A nova fórmula foi embora com o mesmo Figueiredo, pela porta lateral do palácio, em 1985. Era o fim do regime militar e os civis reimplantaram o mandato de cinco anos, que também só valeram para José Sarney, uma vez que a Constituição de 1988 estabeleceu o prazo de quatro anos sem reeleição. Eles só valeriam, porém, depois do governo de seu sucessor, Fernando Collor, completado por Itamar Franco até o fim de 1994.

A quinta alteração coube a Fernando Henrique Cardoso, que providenciou a reeleição em 1997, com a emenda constitucional nº 16. Ficou no poder oito anos, prazo que está valendo também para o presidente Luiz Inácio Lula da Silva.

Tantas mudanças tinham, ao fundo, uma regra imutável e que os políticos sempre cumpriram à risca: a de que as leis são criadas para preservar o poder e enfraquecer o adversário. Ela valeu tanto para os generais, nos seus 21 anos de poder (de 1964 a 1985), quanto para os civis, nos 22 anos seguintes.

Assim, a ditadura acabou com todos os partidos em 1965, impondo a criação de apenas dois (Arena e MDB) e depois inventou a sublegenda, que permitia a um partido ter vários candidatos para um mesmo cargo e no final somar os votos de todos eles e dá-los ao mais votado. Seguiram-se a Lei Falcão, homenagem ao então ministro da Justiça, Armando Falcão, que impedia o candidato de abrir a boca na campanha, e o Pacote de Abril, que incluiu senadores nomeados (um terço do total) e espremeu a representação dos Estados onde a oposição era forte.

TEMPO DOS CIVIS

Um dia os generais foram embora, mas os civis já estavam tão habituados a mexer nas regras que a Justiça Eleitoral prosseguiu mudando coisas a cada eleição. Prazos de campanha, gastos, doações, prestação de contas e outras rotinas iam sendo aumentados, reduzidos, proibidos e permitidos. 'Chegamos a absurdos como rejeitar contas por causa de uma nota rasurada de R$ 5', diz Tito Costa.

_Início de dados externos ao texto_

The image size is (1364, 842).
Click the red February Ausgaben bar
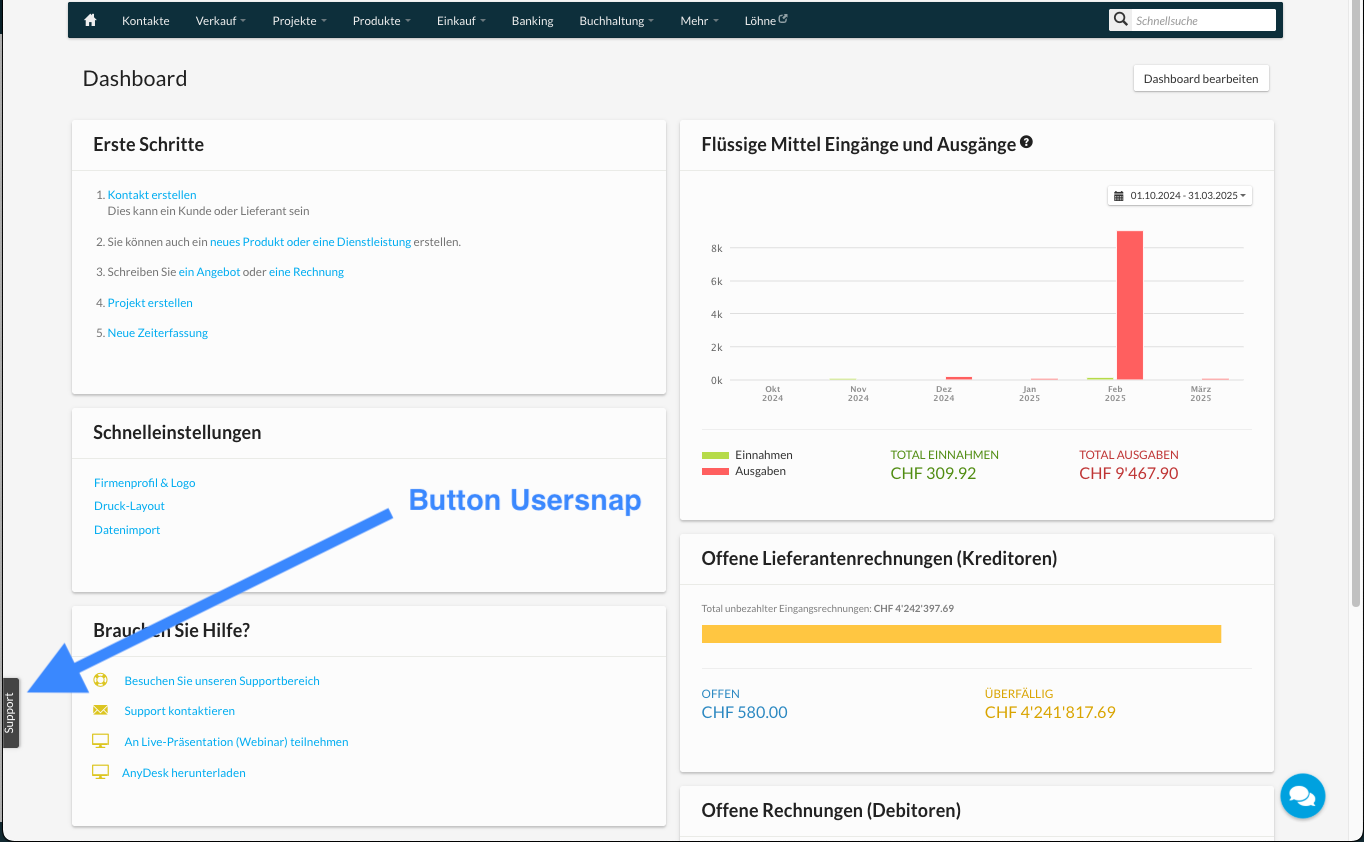pyautogui.click(x=1129, y=305)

Desde a redemocratização, cerca de 20 textos legais foram aprovados pelo Congresso, além de dezenas de resoluções e portarias - e o resultado foi que o eleitor nunca chegou a entender as regras do jogo. 'Temos vivido um comportamento errático', afirma Ricardo Penteado. 'Nossos políticos precisam lembrar que a democracia não se constrói por decreto, mas por meio de um processo.'

Para interromper esse ciclo cansativo, aprovou-se em 1997 a Lei Eleitoral (nº 9.504), que juntava um emaranhado de normas antigas. Não adiantou. Os próprios tribunais continuaram reinterpretando normas a cada eleição. Ninguém estranha mais quando ministros do Tribunal Superior Eleitoral (TSE) e do Supremo Tribunal Federal (STF) divergem, mesmo sobre conceitos essenciais.

Com a invasão da política pelos marqueteiros, as campanhas se transformaram em espetáculos e os comícios, em grandes shows com artistas famosos. A crise do mensalão pôs a nu esses excessos, que foram enquadrados em 2006 pela Lei 11.300. Esta limitou gastos eleitorais, proibiu santinhos, acabou com as cenas externas - candidatos inaugurando obras ou beijando criancinhas - e tirou de cena até o outdoor.

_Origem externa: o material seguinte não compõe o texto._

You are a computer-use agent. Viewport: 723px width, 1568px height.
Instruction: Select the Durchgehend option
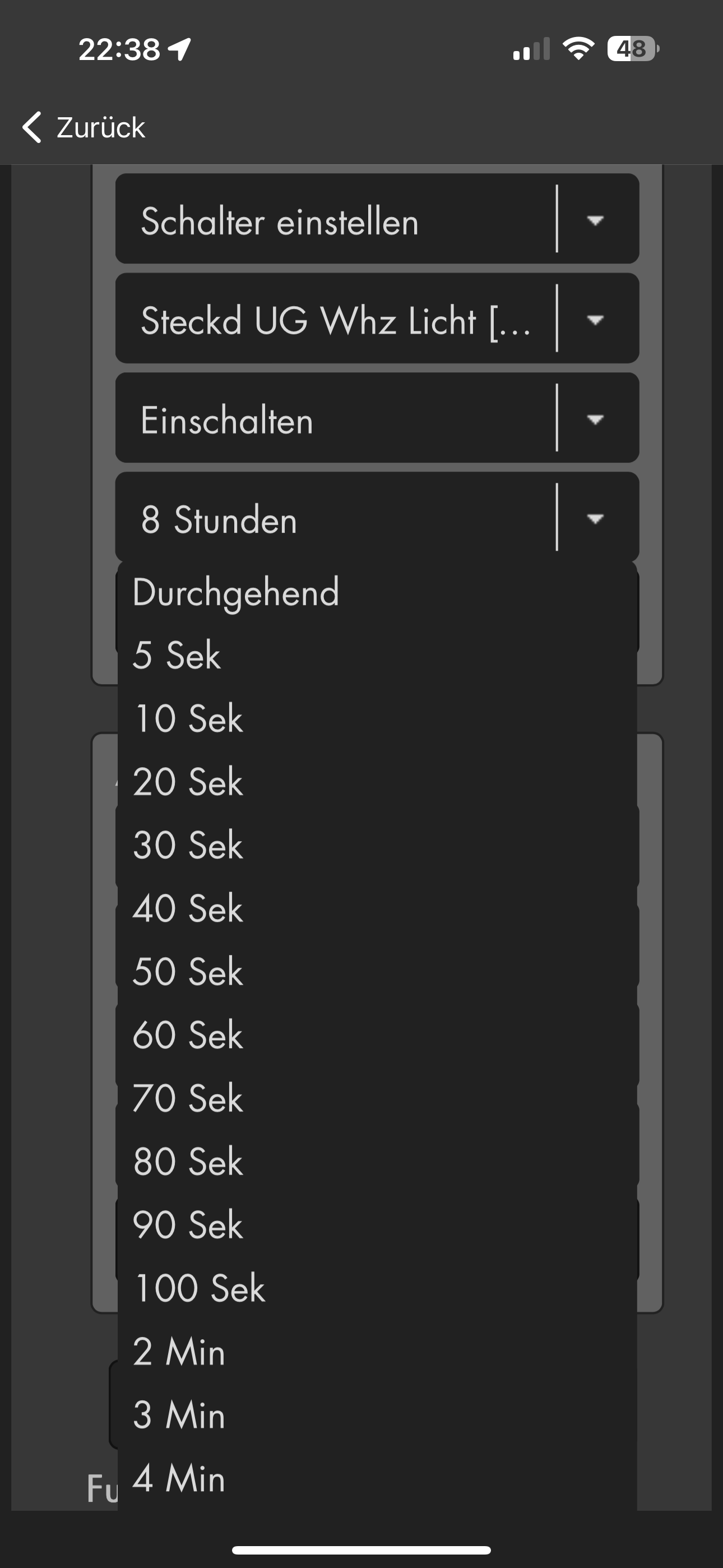point(235,592)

A verticalização e a cláusula de barreira foram cometas que entraram e saíram de cena rapidamente. A primeira chegou em 2002, para proibir que aliados em nível nacional fossem adversários nos Estados. Passada a eleição, foi esvaziada e extinta. A cláusula de barreira deveria estrear em 2006. Tirava do jogo os partidos sem expressão eleitoral. Por causa dela, partidos como Prona, PAN e PHS, entre outros, juntaram-se a siglas maiores para sobreviver. Esforço desnecessário. Semanas depois, o Supremo Tribunal Federal (STF) considerou a cláusula inconstitucional. Certamente, os inconformados descobrirão um jeito de mudar isso.